### WORK REQUEST
From the data below, set down exactly the lines between the one holding "Viewport: 610px width, 381px height." and the one holding "Task: Restore down the AC Terminal window", inclusive, and no others.

(Pixel coordinate grounding data)
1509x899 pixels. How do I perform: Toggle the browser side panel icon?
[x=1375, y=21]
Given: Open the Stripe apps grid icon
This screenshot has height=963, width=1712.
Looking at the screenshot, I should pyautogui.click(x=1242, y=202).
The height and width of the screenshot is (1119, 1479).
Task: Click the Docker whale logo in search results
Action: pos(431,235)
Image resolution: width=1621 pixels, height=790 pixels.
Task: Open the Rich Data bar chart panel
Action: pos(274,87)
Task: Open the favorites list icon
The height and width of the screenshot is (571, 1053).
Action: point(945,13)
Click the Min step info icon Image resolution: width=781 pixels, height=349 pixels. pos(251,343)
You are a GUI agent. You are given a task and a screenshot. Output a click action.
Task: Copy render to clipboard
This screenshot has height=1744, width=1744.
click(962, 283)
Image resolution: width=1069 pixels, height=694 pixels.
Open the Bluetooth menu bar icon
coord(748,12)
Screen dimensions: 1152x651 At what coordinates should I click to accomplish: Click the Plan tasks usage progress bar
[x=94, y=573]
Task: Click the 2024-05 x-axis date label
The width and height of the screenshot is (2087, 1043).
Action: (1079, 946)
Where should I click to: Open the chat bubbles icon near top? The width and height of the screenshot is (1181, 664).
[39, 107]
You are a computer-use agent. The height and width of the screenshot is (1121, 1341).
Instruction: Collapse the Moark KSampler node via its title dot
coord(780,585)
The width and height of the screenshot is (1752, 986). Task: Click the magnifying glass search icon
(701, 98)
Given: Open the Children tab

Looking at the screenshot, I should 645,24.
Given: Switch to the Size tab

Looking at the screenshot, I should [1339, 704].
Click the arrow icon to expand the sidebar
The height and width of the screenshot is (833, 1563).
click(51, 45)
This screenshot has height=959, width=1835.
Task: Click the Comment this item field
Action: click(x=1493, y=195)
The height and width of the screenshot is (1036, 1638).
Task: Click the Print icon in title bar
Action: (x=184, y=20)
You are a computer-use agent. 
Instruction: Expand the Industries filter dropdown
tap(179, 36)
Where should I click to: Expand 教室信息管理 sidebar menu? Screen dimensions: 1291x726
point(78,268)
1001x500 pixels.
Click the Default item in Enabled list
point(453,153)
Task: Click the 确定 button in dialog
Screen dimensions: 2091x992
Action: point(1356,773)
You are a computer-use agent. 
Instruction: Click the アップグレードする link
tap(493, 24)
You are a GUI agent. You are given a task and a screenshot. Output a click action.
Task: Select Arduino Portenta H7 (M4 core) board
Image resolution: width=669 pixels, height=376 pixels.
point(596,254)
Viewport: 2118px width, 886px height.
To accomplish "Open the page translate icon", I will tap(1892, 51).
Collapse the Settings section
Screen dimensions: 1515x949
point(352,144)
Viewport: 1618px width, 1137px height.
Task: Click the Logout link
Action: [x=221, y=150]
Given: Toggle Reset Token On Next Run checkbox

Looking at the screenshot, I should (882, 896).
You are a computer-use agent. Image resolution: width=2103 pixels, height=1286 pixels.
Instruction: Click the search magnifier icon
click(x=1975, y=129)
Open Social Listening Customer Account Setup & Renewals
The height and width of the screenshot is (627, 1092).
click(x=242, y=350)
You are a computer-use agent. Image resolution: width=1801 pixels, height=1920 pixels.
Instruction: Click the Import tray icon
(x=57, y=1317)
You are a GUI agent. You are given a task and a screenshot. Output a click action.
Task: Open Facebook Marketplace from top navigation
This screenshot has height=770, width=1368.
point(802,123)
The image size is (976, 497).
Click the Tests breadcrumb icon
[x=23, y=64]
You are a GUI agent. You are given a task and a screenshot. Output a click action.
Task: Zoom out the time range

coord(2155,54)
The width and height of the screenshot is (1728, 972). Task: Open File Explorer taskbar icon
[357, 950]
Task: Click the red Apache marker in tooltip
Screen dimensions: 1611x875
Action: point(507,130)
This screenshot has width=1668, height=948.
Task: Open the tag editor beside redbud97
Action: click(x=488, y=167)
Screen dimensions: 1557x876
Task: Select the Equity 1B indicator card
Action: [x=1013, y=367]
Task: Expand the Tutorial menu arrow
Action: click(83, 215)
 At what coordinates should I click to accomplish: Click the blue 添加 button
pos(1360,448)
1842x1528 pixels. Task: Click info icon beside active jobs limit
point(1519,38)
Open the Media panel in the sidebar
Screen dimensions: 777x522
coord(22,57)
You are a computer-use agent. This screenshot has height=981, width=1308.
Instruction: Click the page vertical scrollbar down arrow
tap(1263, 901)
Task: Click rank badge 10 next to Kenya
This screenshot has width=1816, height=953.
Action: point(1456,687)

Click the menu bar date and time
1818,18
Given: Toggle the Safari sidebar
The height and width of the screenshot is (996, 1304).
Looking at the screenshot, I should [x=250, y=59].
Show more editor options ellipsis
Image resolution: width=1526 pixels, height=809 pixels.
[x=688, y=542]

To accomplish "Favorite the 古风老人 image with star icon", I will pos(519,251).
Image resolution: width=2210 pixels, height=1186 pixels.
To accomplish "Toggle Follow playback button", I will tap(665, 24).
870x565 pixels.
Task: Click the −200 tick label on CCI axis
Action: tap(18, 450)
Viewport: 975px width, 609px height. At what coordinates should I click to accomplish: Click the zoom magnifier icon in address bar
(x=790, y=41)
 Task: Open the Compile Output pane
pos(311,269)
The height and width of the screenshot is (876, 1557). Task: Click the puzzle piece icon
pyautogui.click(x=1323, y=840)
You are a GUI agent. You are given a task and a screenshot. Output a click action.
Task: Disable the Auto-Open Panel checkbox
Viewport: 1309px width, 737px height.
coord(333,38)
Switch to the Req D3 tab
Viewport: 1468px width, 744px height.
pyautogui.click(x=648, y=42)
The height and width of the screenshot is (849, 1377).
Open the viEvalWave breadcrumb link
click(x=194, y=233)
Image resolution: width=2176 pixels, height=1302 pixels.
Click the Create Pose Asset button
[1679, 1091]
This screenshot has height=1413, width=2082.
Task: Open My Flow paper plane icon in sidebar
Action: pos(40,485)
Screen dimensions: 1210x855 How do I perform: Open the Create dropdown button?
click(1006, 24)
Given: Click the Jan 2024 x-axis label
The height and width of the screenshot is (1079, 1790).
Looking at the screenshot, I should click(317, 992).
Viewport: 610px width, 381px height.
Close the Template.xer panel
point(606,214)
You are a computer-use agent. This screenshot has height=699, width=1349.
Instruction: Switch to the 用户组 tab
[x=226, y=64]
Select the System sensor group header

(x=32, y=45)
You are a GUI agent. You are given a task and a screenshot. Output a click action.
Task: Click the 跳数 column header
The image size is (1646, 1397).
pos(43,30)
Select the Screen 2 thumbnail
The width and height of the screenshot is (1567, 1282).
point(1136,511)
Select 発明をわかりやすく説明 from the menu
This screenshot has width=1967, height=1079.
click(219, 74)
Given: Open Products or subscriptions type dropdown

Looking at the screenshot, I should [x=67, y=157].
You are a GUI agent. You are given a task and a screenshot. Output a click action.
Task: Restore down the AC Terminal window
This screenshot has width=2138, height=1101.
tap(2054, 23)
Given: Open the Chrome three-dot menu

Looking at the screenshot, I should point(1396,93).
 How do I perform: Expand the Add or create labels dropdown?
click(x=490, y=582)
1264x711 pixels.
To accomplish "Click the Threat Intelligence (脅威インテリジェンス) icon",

### ANSWER TO THIS EXERCISE
Viewport: 610px width, 381px height.
Close the Template.xer panel
point(606,214)
You are a computer-use agent. This screenshot has height=699, width=1349.
Instruction: Switch to the 用户组 tab
[x=226, y=64]
Select the System sensor group header

(x=32, y=45)
You are a GUI agent. You are given a task and a screenshot. Output a click action.
Task: Click the 跳数 column header
The image size is (1646, 1397).
pos(43,30)
Select the Screen 2 thumbnail
The width and height of the screenshot is (1567, 1282).
point(1136,511)
Select 発明をわかりやすく説明 from the menu
This screenshot has width=1967, height=1079.
click(219, 74)
Given: Open Products or subscriptions type dropdown

Looking at the screenshot, I should [x=67, y=157].
You are a GUI agent. You are given a task and a screenshot. Output a click action.
Task: Restore down the AC Terminal window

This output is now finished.